Bortone collaborates to the script of the miniseries Moana produced by Sky. He gets involved in more international co-productions such as Wedding Fever in Campobello starring Italian comedy legend Lino Banfi and co-produced with CWP and Constantin Film, that in Germany enjoys more than 1.5 millions admissions, or Marina by Oscar nominated Stijn Coninx inspired by the life of famous singer Rocco Granata co-produced by Eyeworks Belgium and the company of the Dardenne Brothers, that becomes one of the 10 highest-grossing films of the history of Flemish cinema.

Following the Italian trend of popular comedies, in 2012 he comes back to directing with the rom-com 10 Rules for Falling in Love. with Italian comedian Vincenzo Salemme and web star Guglielmo Scilla. The film becomes also a book and is turned into a remake in the Czech Republic 10 Rules.

The success of Red Like the Sky in China and his knowledge of Mandarin language make him become interested in the Chinese film market. He is invited as guest professor at the Beijing film academy and collaborates with festivals and institutions such as FIRST film festival of Chinese new talents. In 2014 he creates his own Chinese production company called Yiyi pictures and he starts developing content for the local market.
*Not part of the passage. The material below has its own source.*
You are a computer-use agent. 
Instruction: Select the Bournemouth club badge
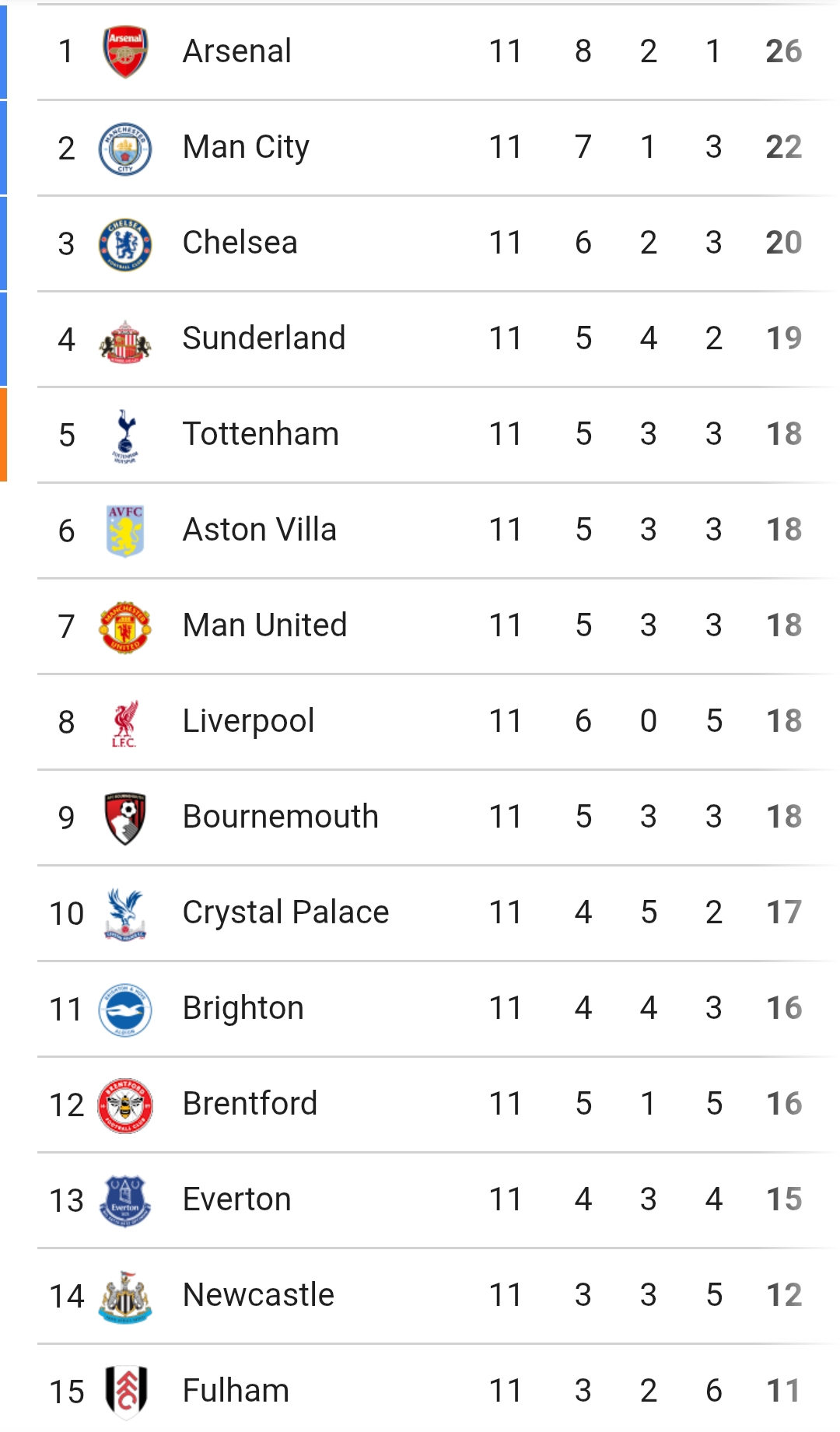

In the same year he is co-founder and Managing director of the Sino-European producers association Bridging the dragon official partner of European Film Market, Marché du Film and several FILM institutions from Europe and China.
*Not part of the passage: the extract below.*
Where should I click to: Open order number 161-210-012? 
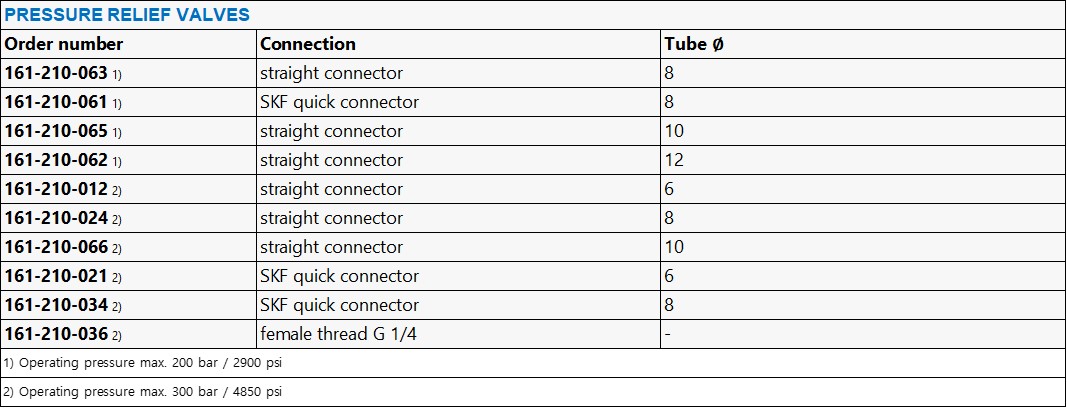[56, 189]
In 2016 he presented his film Coffee the first official co-production between Italy and China starring talents such as Ennio Fantastichini, Zhuo Tan, Koen De Bouw. The film is Special event at Giornate degli autori - Venice days and in competition at the San Paulo Film Festival, Beijing International Film Festival and Cairo Film Festival. For the film Bortone is nominated at the David di Donatello as Best producer and as Best film at the China media awards at Shanghai Film Festival.

Bortone taught at several film schools such as at the Beijing Film Academy in 2013. He held seminars such one on writing for children's films at Cinekid Festival in 2008. He was tutor for the writing development program organize by SESC Rio de Janeiro and for FIRST film festival in Xining. He was a consultant for Media - Creative Europe and speaker on Chinese film market at several workshops.

Besides film, he also collected other artistic and professional experiences. He was contributing for magazines like Panorama (Italy), Expresso (Portugal), Sopra il livello del mare, "Opening" on contemporary art, media and culture. As visual artist he exhibited in the 90's taking place at group shows like the Triennale di Termoli or Imprimatur curated by Achille Bonito Oliva. For a few years he was running the contemporary art gallery "The office" located in Rome.

In 2022 he produced the film The Italian Recipe, again a co-production between Italy and China with Chinese comedy house Kaixin Mahua Fun Age Pictures. It is a romantic comedy directed by director Zuxin Hou and starring actress Yao Huang. The film was the opening film of the Udine Far East film festival and was successfully distributed in China

In 2024 he produced the documentary film ALTRI ANIMALI directed by Guido Votano and focused on the figures of the well-known Sardinian vets Monica Pais and Paolo Briguglia and the film Una Ballena by Spanish director Pablo Hernando.